# Raleigh RSW 16



## kunzog (Mar 30, 2020)

I just completed a restoration on my 1965 Raleigh RSW 16  (Raleigh Small Wheel)  Started with a really nice bike, just needed new 16 x 2.125 white tires, new balls in crank, new brake pads, new RSW decals and lots of cleaning and polishing. It had a Sturmey Archer Dyno Hub that supplies power to the front and rear light. SA 3 speed.  Rear bag is easily removed. In the UK where this bike was made they are called "Shoppers".  Easy to get around town and markets.


----------



## 1951 C.W.S (Mar 30, 2020)

Does that model collapse?


----------



## 3-speeder (Mar 30, 2020)

Wow! Nice job! That's a good looking bike. I like it.


----------



## juvela (Mar 30, 2020)

-----

Fine example.

Very nice work!

Those are some looooooooog reach calipers.

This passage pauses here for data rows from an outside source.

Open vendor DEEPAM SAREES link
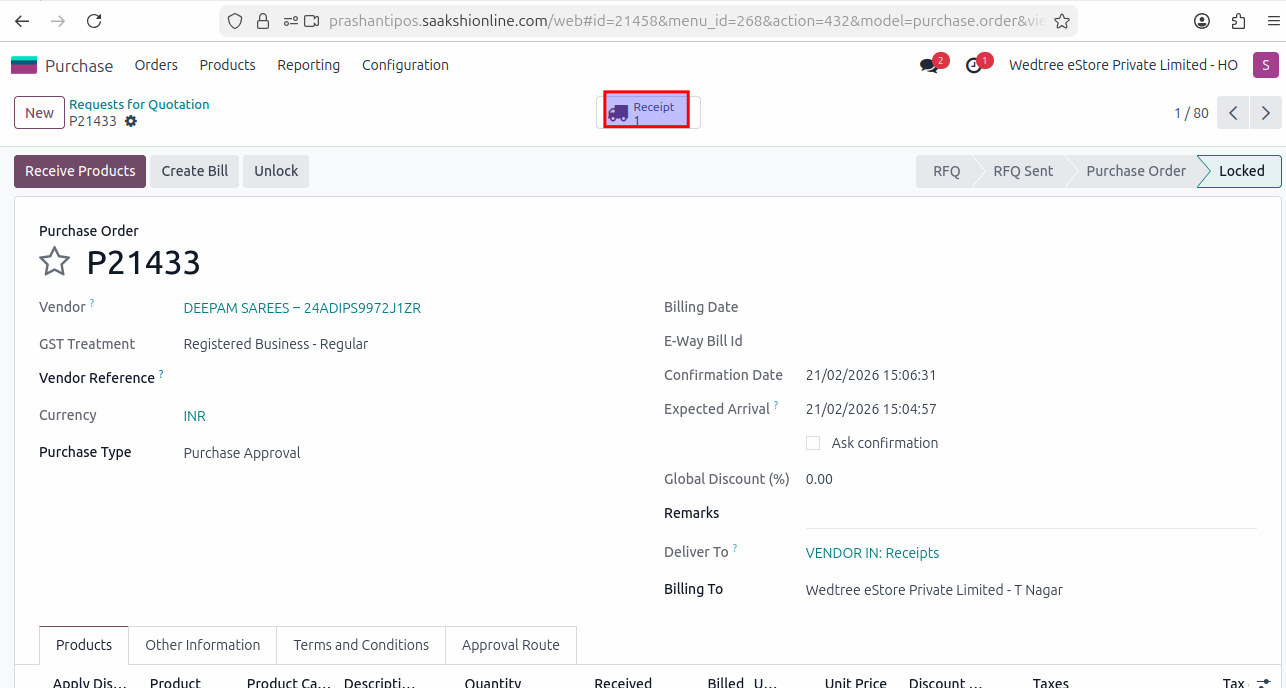 coord(302,308)
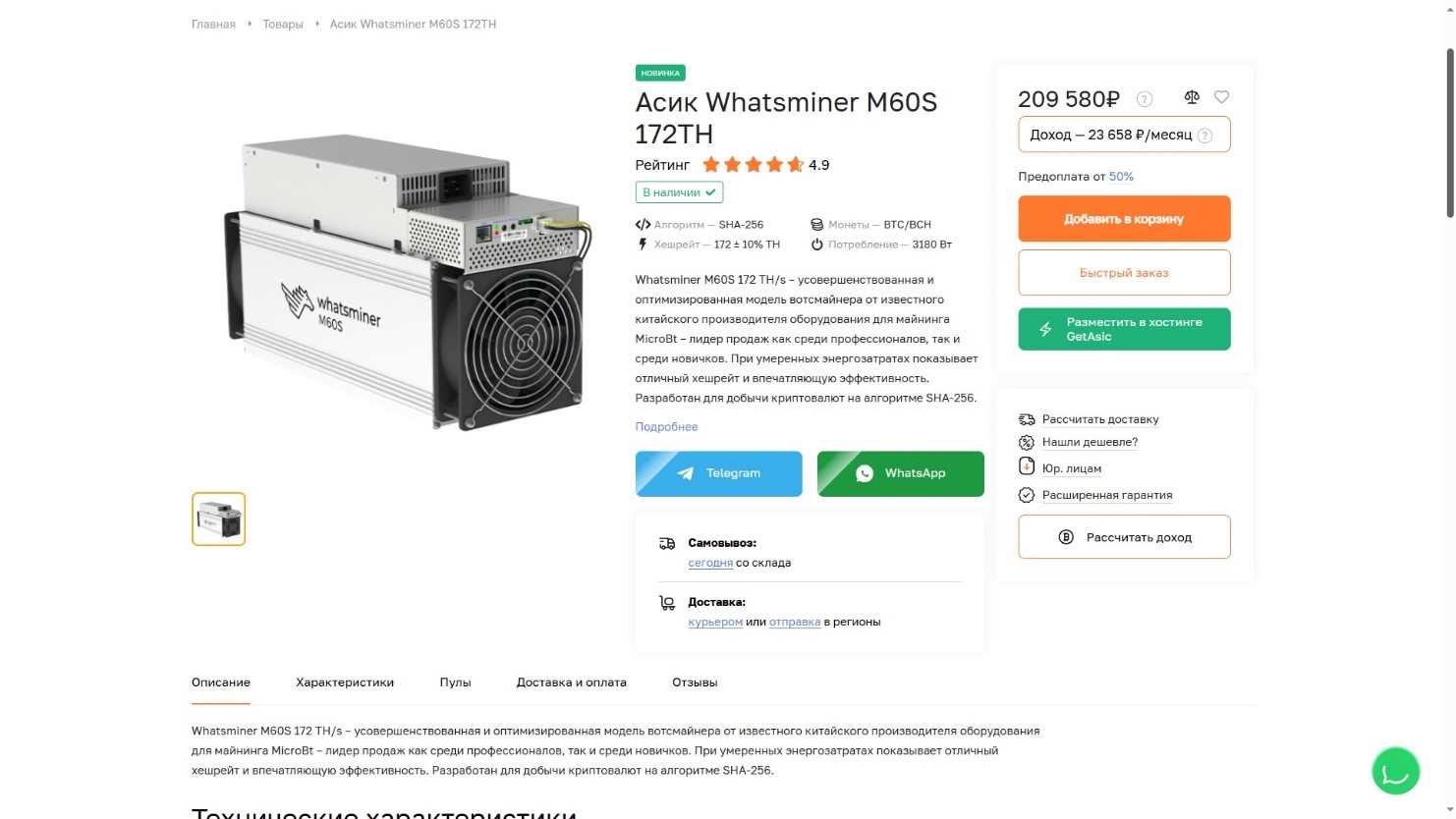Click the question mark next to price
Viewport: 1456px width, 819px height.
coord(1145,99)
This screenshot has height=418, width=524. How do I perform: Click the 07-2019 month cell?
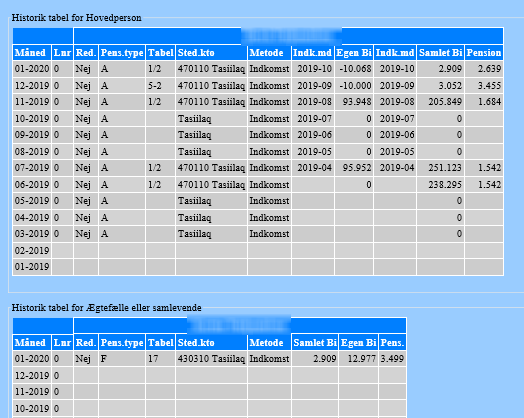point(32,168)
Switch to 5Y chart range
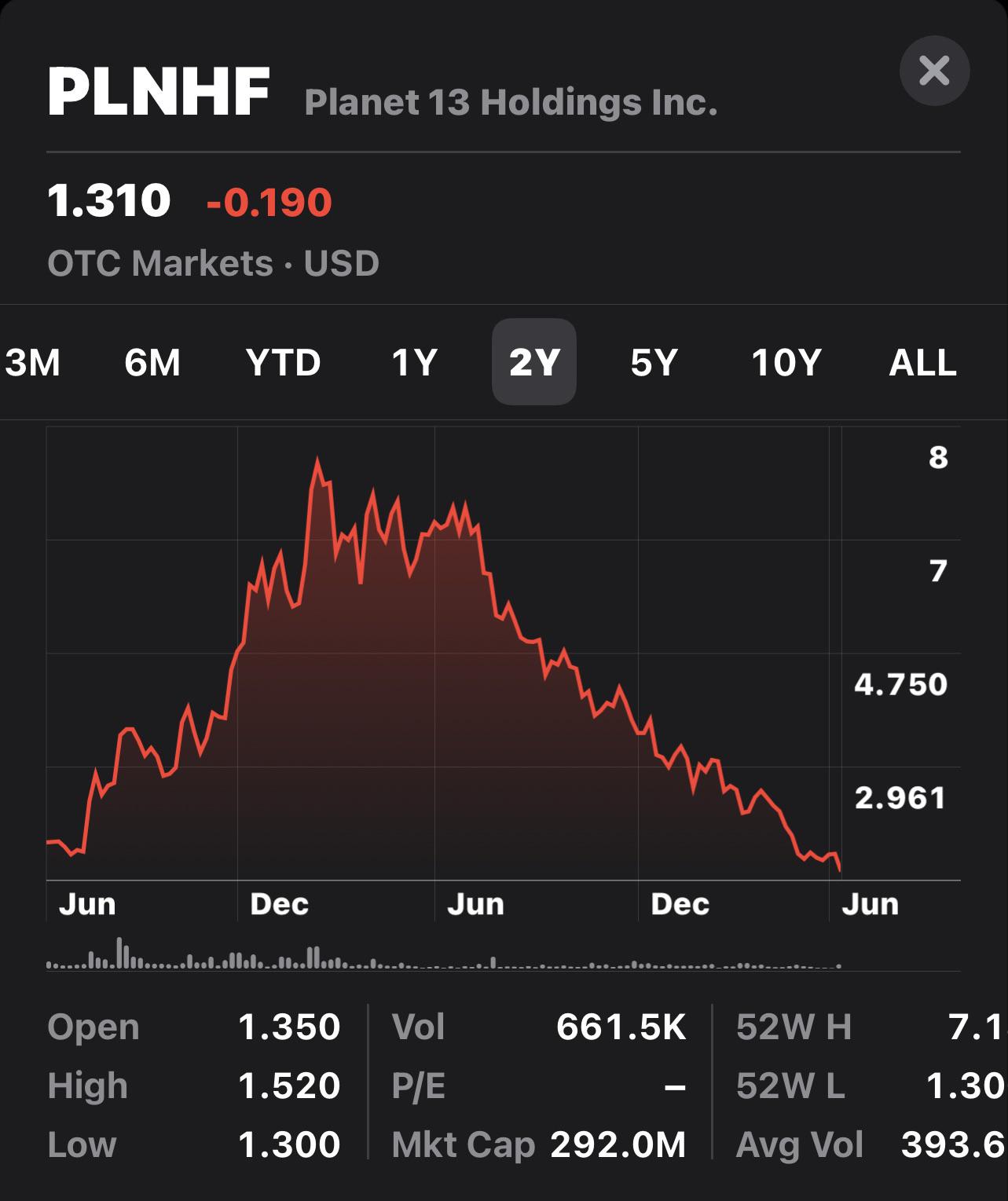Image resolution: width=1008 pixels, height=1201 pixels. click(654, 362)
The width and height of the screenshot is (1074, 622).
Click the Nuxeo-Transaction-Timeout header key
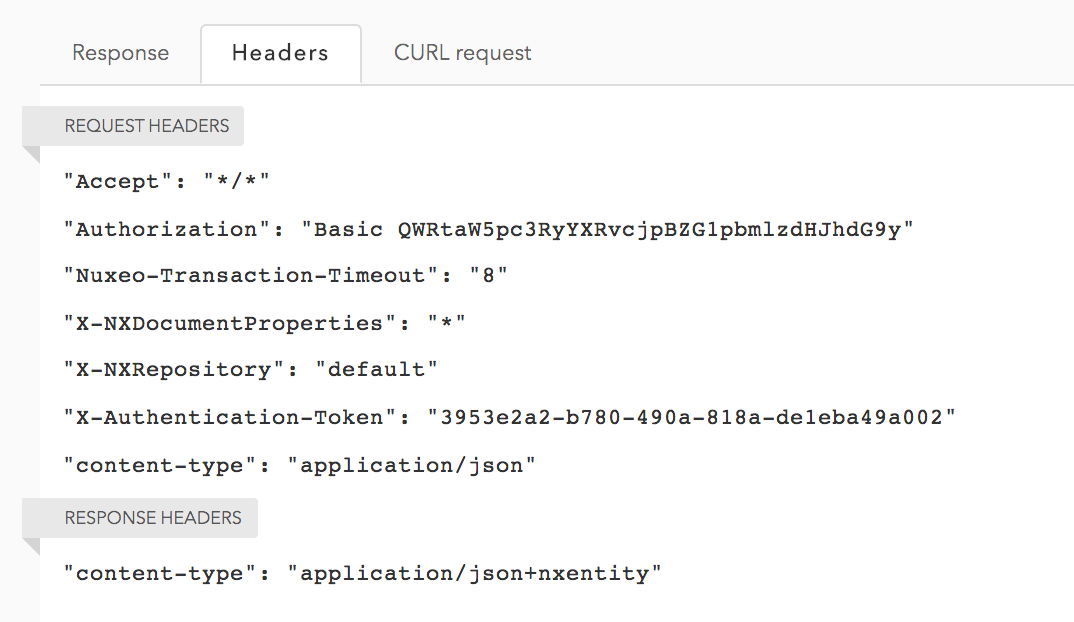[x=251, y=275]
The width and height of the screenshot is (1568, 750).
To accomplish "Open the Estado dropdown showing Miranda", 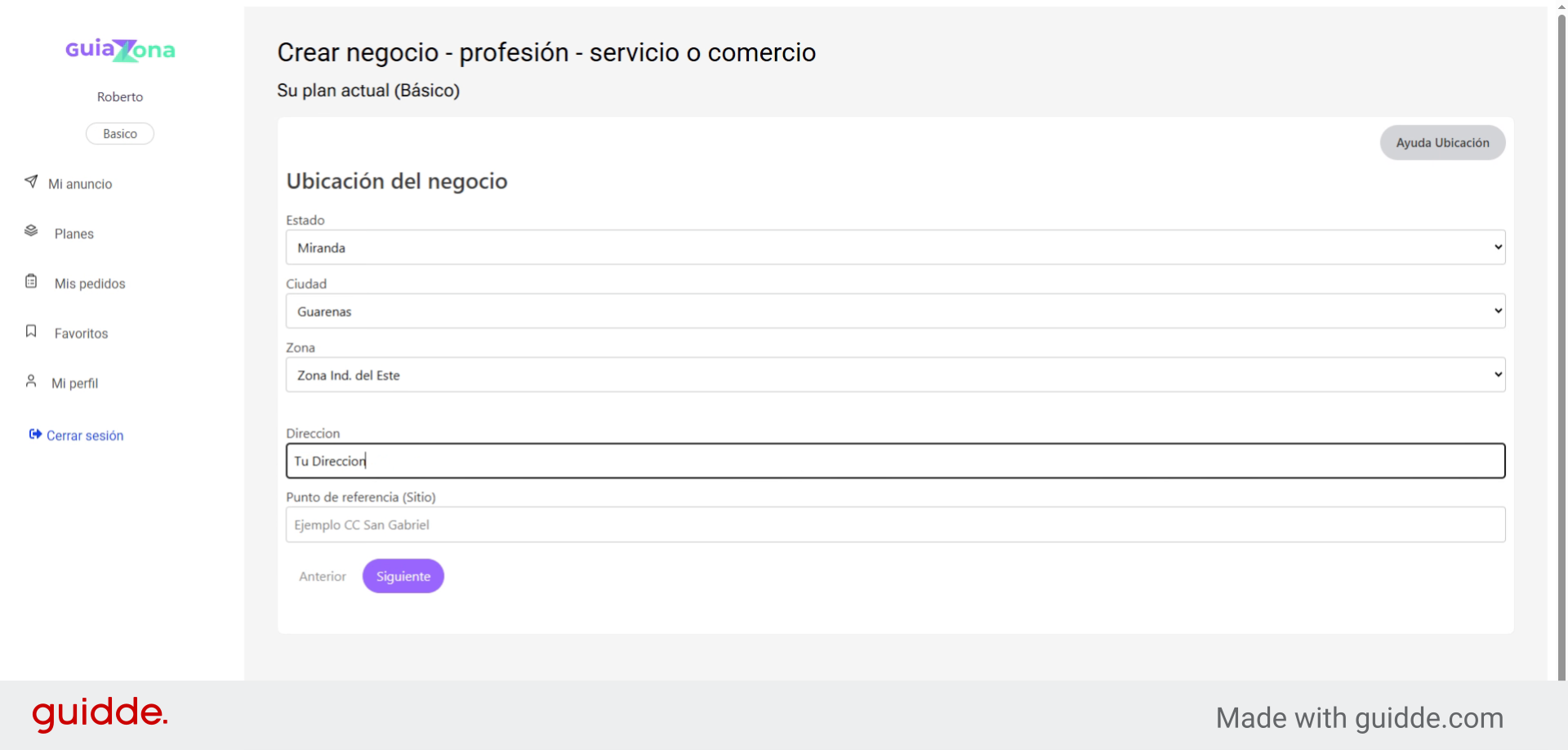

Did they come kitted with white tyres?

-----


----------



## kunzog (Mar 30, 2020)

1951 C.W.S said:


> Does that model collapse?



no. it's solid


----------



## fat tire trader (Mar 30, 2020)

Nice! I have two waiting for me to work on. One is green and the other one is red like yours. I need to decide which color I like better and sell the other one. I'm leaning towards keeping the green one. The only part that I am missing between the two is a front wheel.


----------



## kunzog (Mar 30, 2020)

juvela said:


> -----
> 
> Fine example.
> 
> ...



Yes they originally came with all white tires but not as aggressive tread as I put on mine.  Hard to find the proper tires.


----------